The first point is related to the rapid progress of our capacity to develop new scientific fields and tools, the increasing subspecialization of knowledge, and our objectively limited individual ability to stay up to date with this progress. There is no doubt that for the vast majority of clinicians, several concepts, methods and tools described in the paper are unknown and more important; the exact appreciation of the significance of some assumptions inherent to such processes is difficult.
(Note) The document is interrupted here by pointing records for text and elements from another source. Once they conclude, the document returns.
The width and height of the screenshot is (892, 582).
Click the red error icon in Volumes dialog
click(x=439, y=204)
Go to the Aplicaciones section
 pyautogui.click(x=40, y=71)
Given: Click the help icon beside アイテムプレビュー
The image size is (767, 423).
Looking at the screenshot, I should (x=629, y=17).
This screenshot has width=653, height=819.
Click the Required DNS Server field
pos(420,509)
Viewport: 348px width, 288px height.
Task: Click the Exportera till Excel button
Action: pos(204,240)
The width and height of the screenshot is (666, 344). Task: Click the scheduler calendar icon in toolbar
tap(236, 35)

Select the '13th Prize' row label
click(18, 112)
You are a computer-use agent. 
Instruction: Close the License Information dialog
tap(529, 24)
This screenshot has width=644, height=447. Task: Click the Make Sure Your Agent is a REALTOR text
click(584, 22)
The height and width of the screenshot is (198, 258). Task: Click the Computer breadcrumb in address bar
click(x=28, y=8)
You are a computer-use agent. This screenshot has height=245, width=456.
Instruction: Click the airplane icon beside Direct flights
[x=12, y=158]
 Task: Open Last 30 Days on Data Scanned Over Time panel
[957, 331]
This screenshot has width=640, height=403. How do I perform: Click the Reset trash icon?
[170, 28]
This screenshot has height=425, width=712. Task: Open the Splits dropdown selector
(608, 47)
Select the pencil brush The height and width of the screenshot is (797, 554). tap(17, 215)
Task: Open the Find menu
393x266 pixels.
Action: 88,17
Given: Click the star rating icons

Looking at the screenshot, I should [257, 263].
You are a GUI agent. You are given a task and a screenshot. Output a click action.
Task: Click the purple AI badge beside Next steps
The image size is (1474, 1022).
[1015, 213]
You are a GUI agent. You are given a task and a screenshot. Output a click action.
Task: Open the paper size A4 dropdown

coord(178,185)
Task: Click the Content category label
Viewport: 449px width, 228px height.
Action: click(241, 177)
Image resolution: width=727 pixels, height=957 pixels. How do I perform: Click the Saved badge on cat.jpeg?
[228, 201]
This emphasizes the need for substantial and effective interdisciplinary communication and leads us to the second point.
As the authors correctly pointed out, any simulation study is based on a number of simplifying assumptions, such as considering blood as a Newtonian fluid, neglecting effect of gravity and position, and others. Moreover, several steps of the simulation process, as once again the authors noticed, are subject to several artificial limitations or represent a result of compromise between several factors (as number of grid nodes) or are operator dependent (as the correction for the penumbra effect or the choice of ROI). These are some of the weak points of the method as in any scientific method and perhaps not the most important. Actually, I do not agree that the influence of geometry is the most important factor for predicting possible aneurysmal growth and rupture, as the authors state. In the kingdom of biology, geometry cannot be the king. It can be a significant or very crucial factor especially in some cases, but clinicians should not underestimate the fact that we are talking about tissues, cells, and molecules and not just about tubes, Newtonian or non-Newtonian fluids, or mechanics. An artery wall is a living, layered, continuously pulsating, and continuously remodeled tissue, interacting with the flowing blood and its molecules but also with the surrounding CSF, arachnoid chordae and membranes, brain parenchyma, bone and dura matter, carrying or not an inherited defect and influenced or not by systemic diseases (as hypertension) to mention just few of the aspects of this issue and neglect the diseased aneurysmatic wall. This wall is an innervated tissue with still many unknown aspects and functions. I am wondering how such a complex reality and multifactorial interaction can be represented in a simplifying computer model. Any progress, either in vitro experiments or in computer simulations or other, is welcomed with the caveat that we bear in mind the general frame of the reality we are dealing with.
Ralf Alfons Kockro, Zurich, Switzerland
Interdisciplinary collaboration may lead to valuable findings and concepts as it is magnificently demonstrated by this paper. The authors report on the use of algorithms of CFD in particular, considering the elasticity of aneurysm walls to simulate and three-dimensionally visualize blood flow, shear stress, and aneurysm wall pressure. Two patient-specific examples of ICA aneurysms are illustrated. The results illustrate that computer modeling based on patient-specific vascular imaging data has the potential to provide important and accurate information about flow dynamics and structural properties of vessel walls before and after surgical or endovascular treatment especially in cases of unruptured aneurysms. The understanding of flow dynamics is likely to be a decisive factor in the prediction of aneurysm growth, deformation and chance of rupture, and this information is enormously important for the establishment of timelines and strategies of treatment planning. Structural imaging and computational physics complement and enhance each other and offer the potential to simulate and predict tissue deformation and mechanical behavior and therefore significantly push the boundaries of current static structural visualization.